Dataset items:

────

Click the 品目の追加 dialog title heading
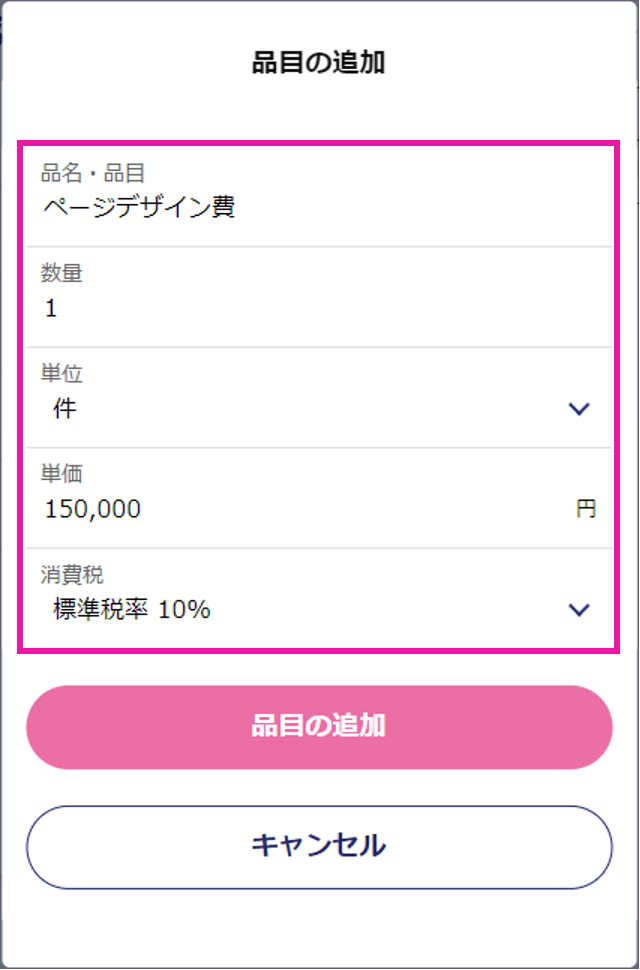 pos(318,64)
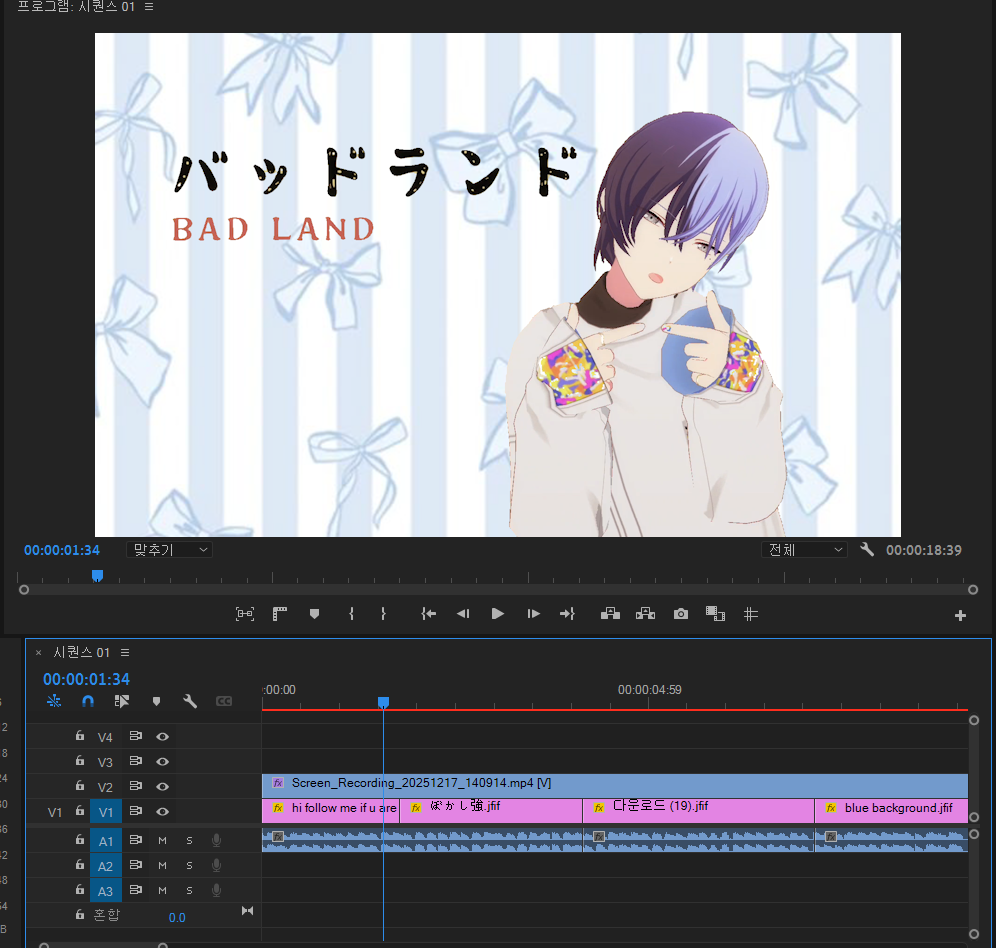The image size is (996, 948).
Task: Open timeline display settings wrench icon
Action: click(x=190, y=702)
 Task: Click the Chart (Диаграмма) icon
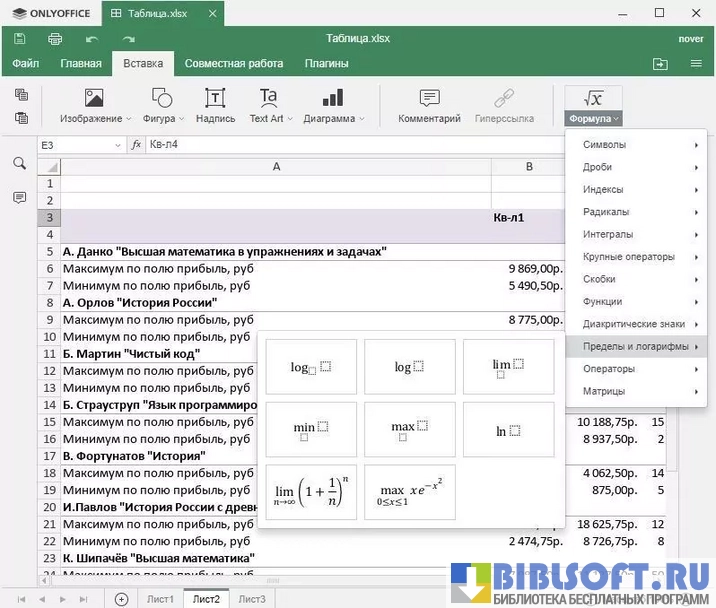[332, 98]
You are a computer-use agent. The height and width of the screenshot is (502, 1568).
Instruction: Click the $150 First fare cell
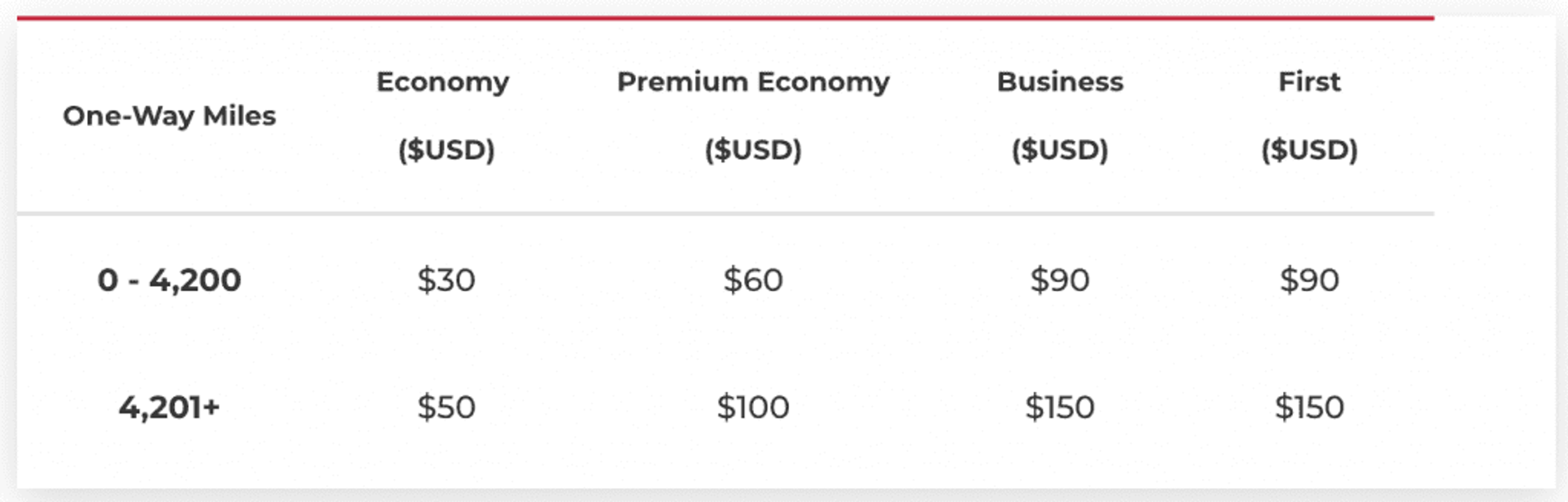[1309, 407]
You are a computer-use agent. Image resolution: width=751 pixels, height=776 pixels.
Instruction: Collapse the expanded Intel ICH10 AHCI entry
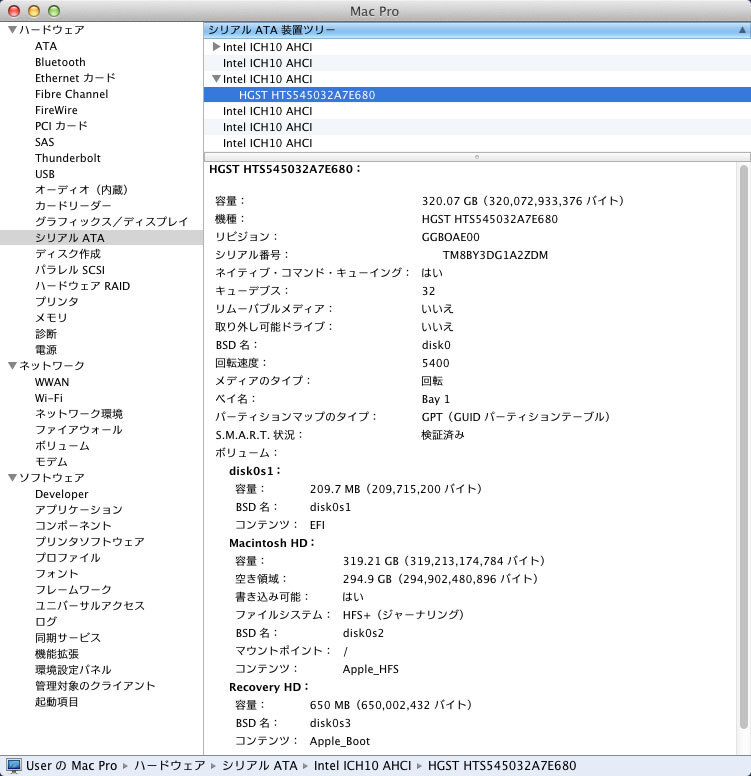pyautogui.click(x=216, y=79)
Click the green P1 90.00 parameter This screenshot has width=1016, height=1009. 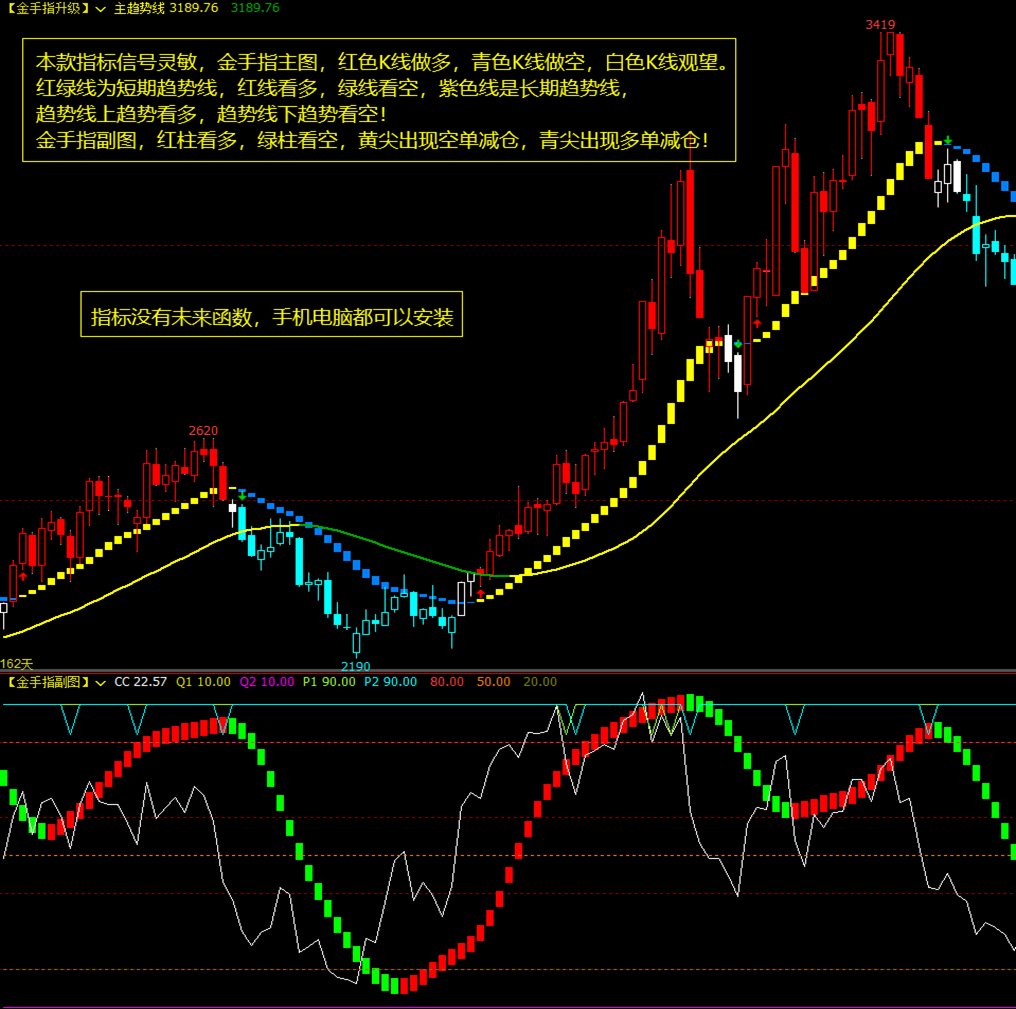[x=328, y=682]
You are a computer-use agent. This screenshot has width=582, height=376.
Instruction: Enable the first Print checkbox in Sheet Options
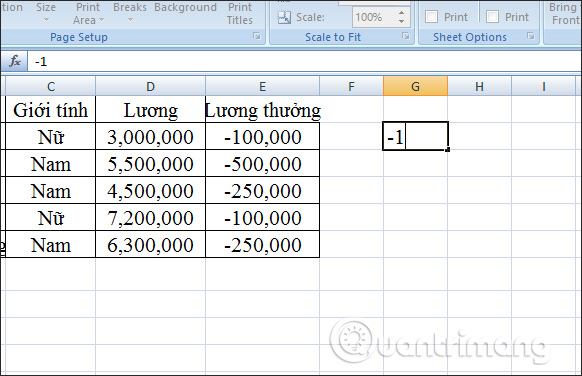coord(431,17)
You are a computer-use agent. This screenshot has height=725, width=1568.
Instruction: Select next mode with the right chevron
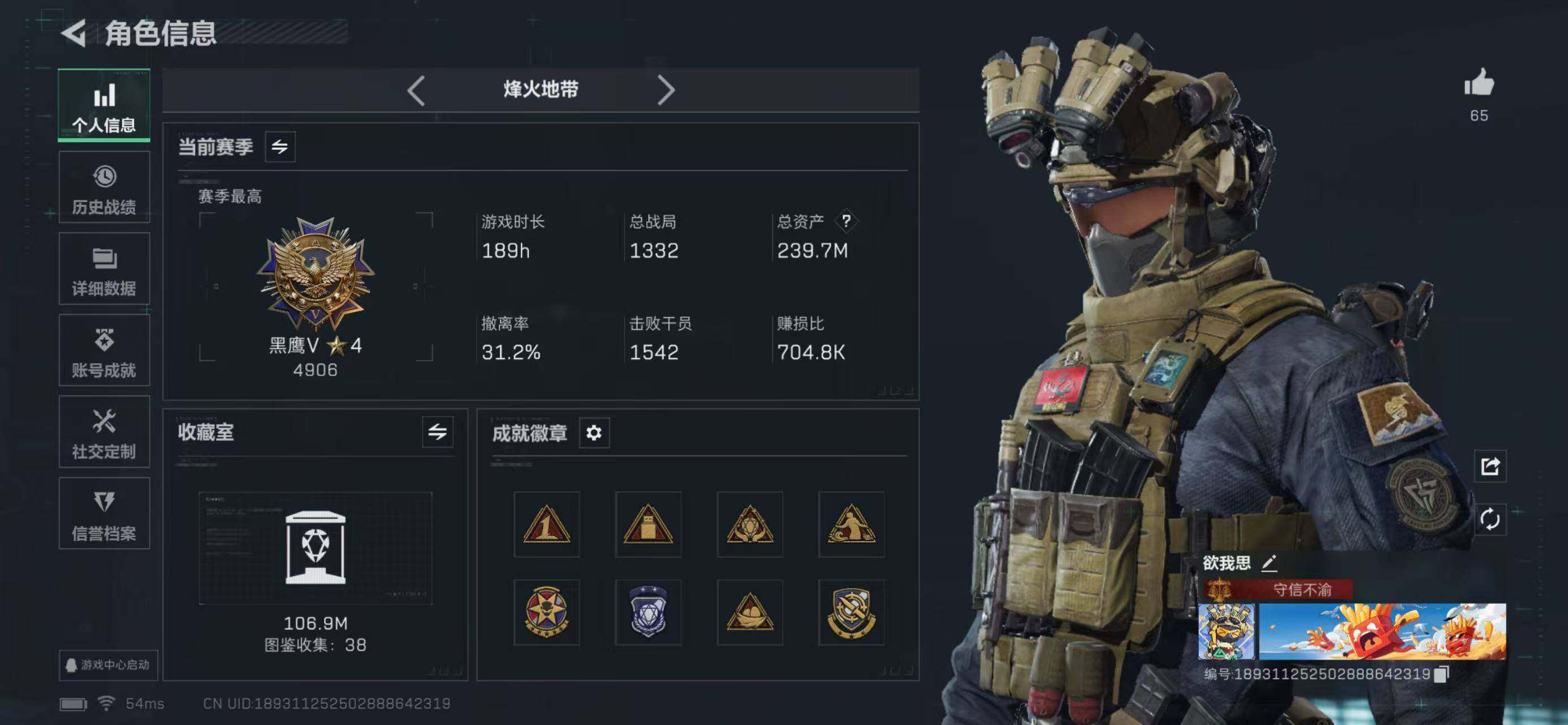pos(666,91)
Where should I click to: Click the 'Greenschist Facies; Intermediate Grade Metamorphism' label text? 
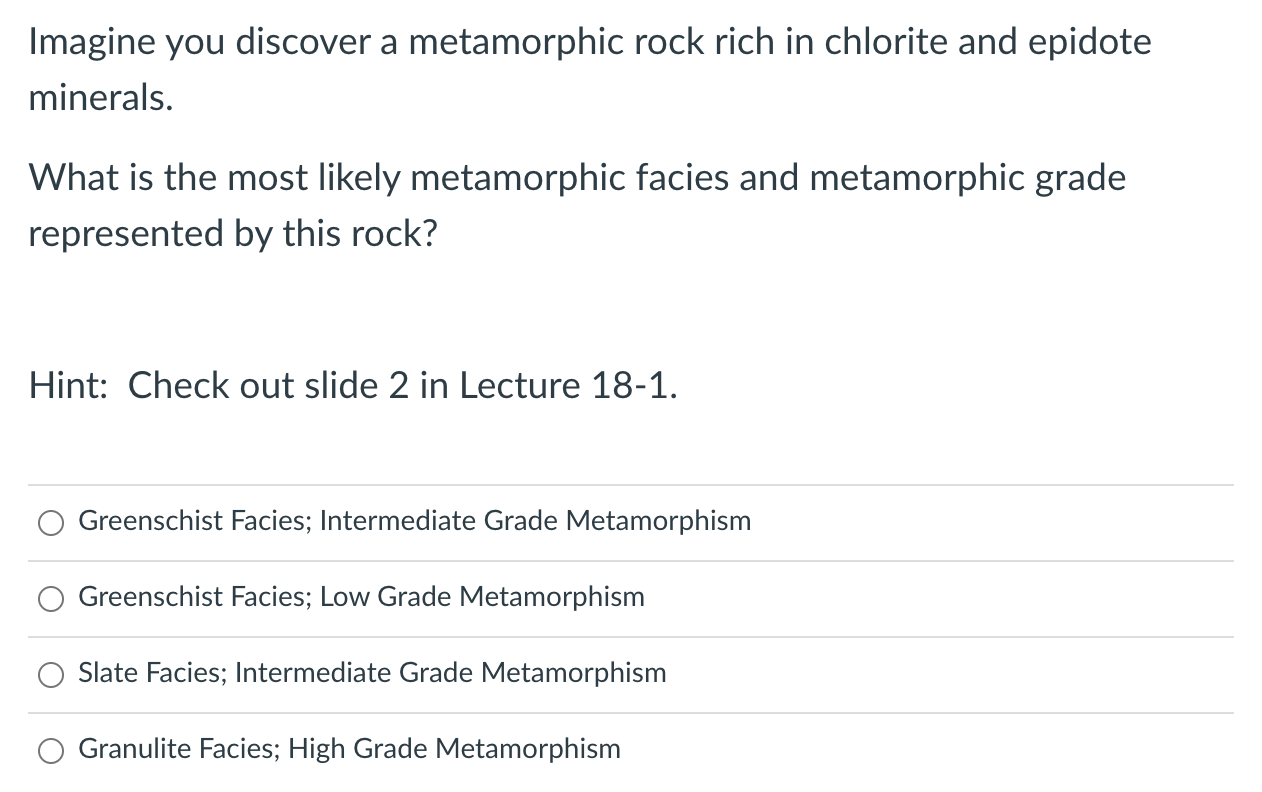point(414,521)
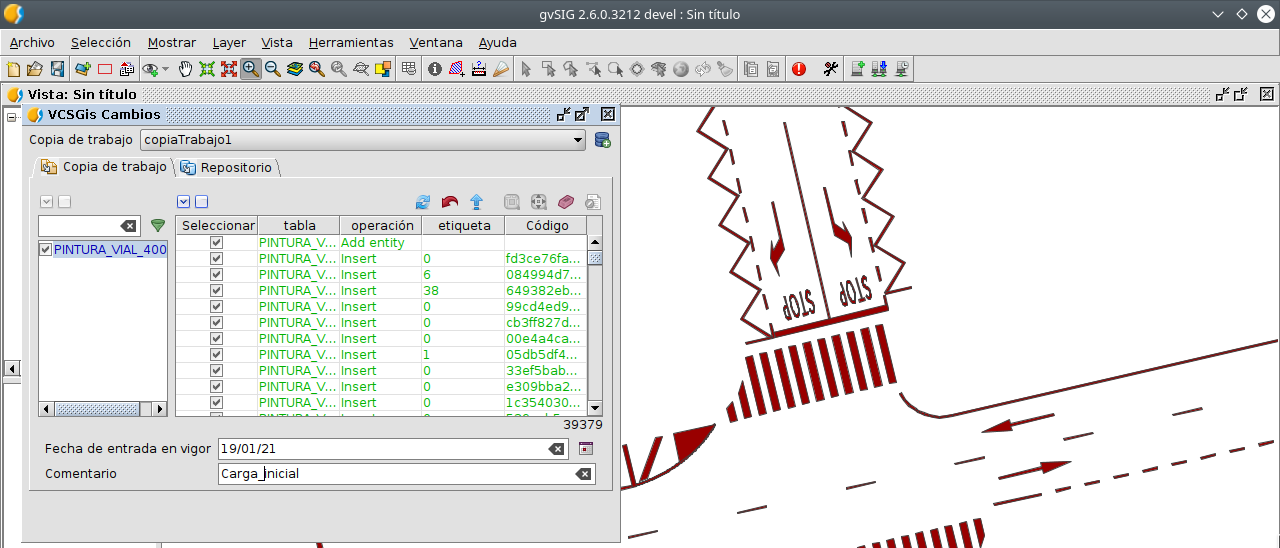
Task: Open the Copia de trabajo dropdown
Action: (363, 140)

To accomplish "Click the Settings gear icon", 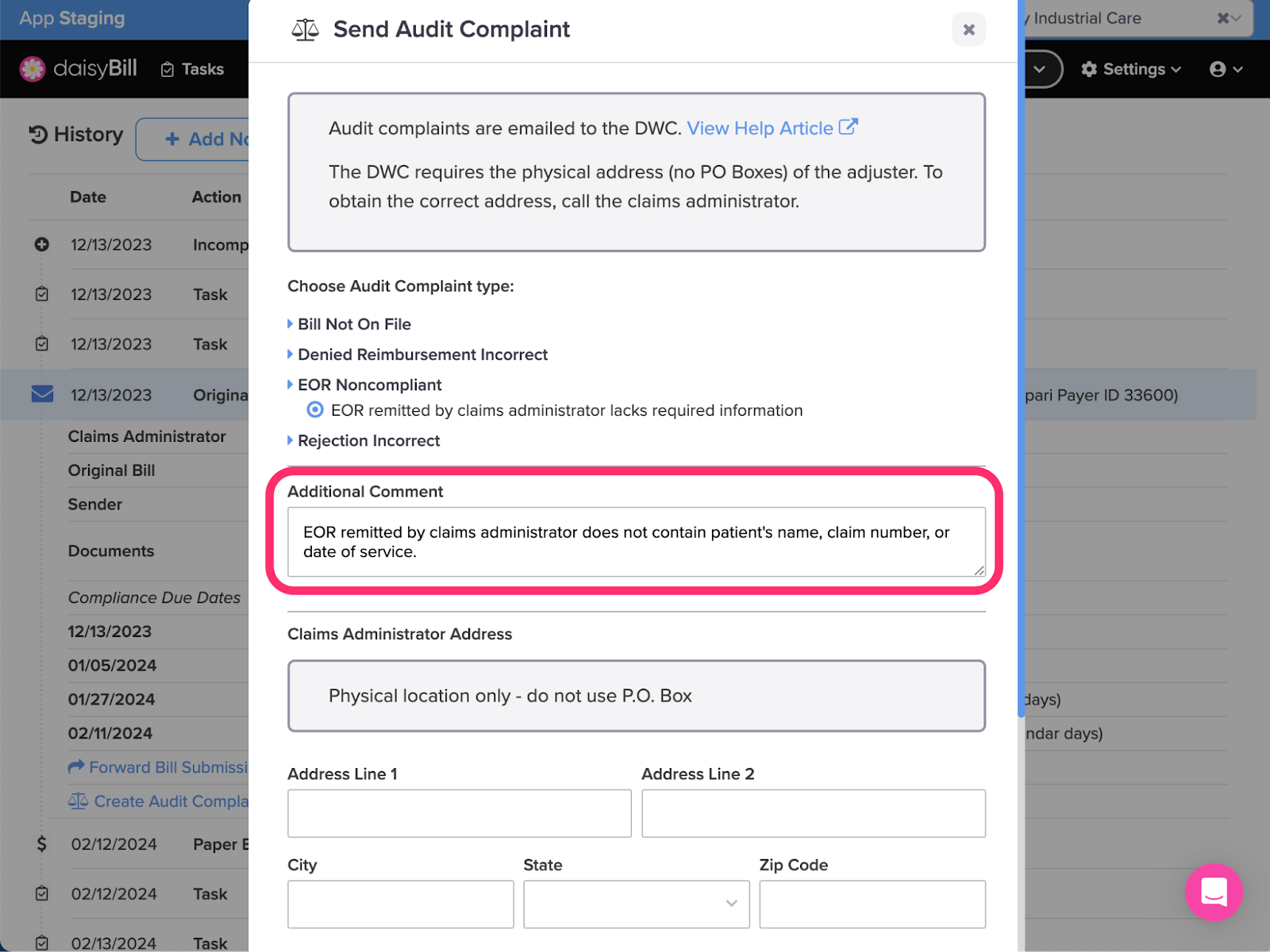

────

Exercise directions
Copy each line of the records above that carries the word "agent".

Solved exercise
You are a computer-use agent. The height and width of the screenshot is (502, 1568).
You are a computer-use agent. Image resolution: width=751 pixels, height=776 pixels.
You are a computer-use agent. This screenshot has width=582, height=376.
You are a computer-use agent. This screenshot has height=725, width=1568.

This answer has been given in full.